Try it: The pictures get left out, but everything else in the listing below must be duplicated exactly.
Start of Supplied data
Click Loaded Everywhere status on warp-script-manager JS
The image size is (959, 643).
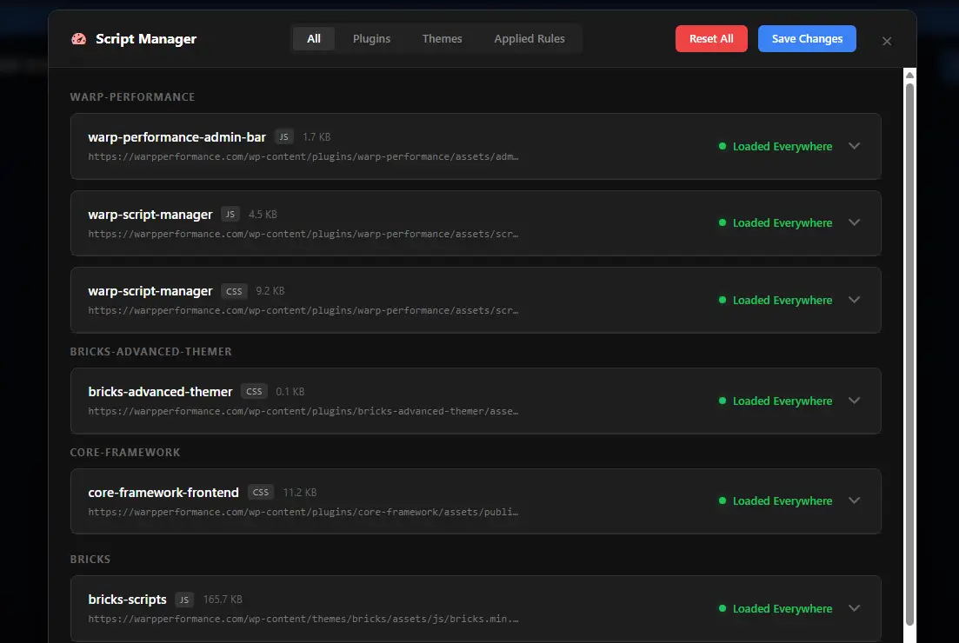tap(782, 223)
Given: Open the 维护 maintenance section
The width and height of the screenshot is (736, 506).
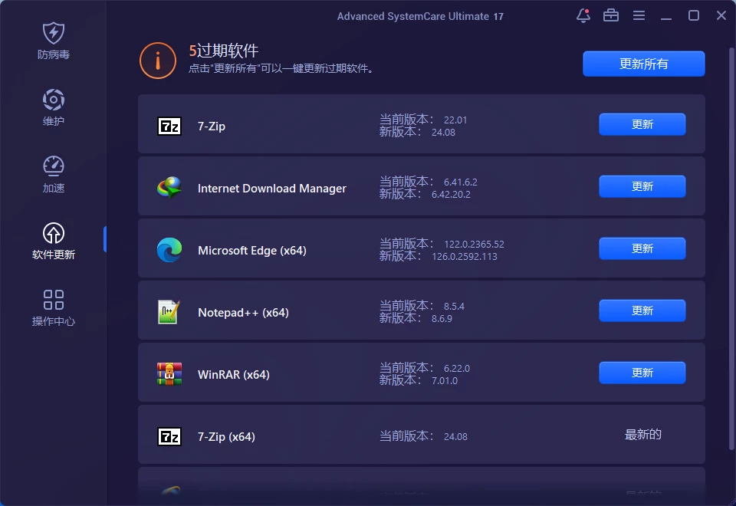Looking at the screenshot, I should [x=54, y=107].
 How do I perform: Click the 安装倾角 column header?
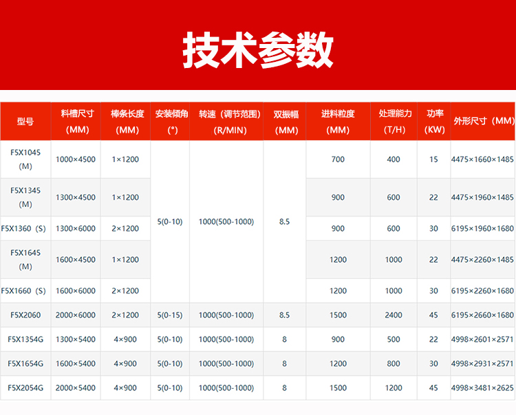[171, 122]
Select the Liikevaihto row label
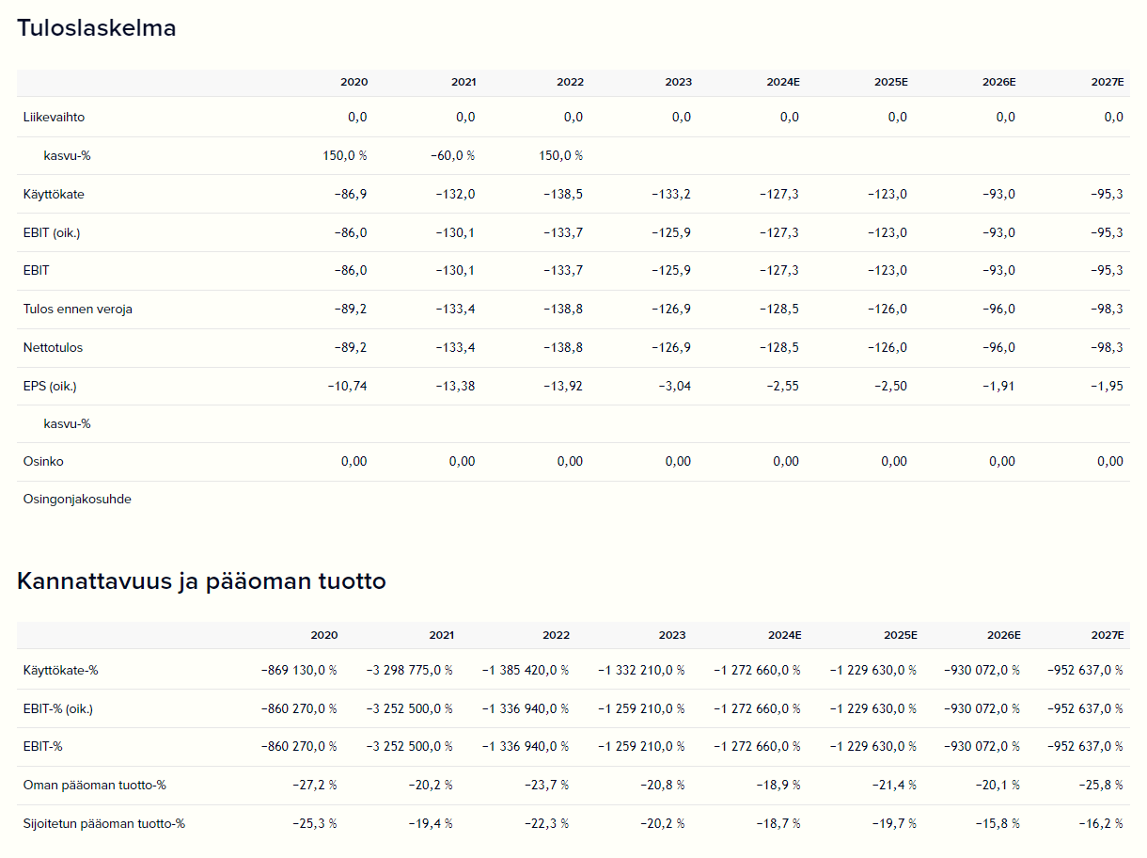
End of Supplied data
Answer area:
Click Loaded Everywhere status on warp-script-manager JS
The image size is (959, 643).
tap(782, 223)
Given: Open the 维护 maintenance section
The width and height of the screenshot is (736, 506).
Looking at the screenshot, I should [x=54, y=107].
 How do I perform: Click the 安装倾角 column header?
[171, 122]
Select the Liikevaihto row label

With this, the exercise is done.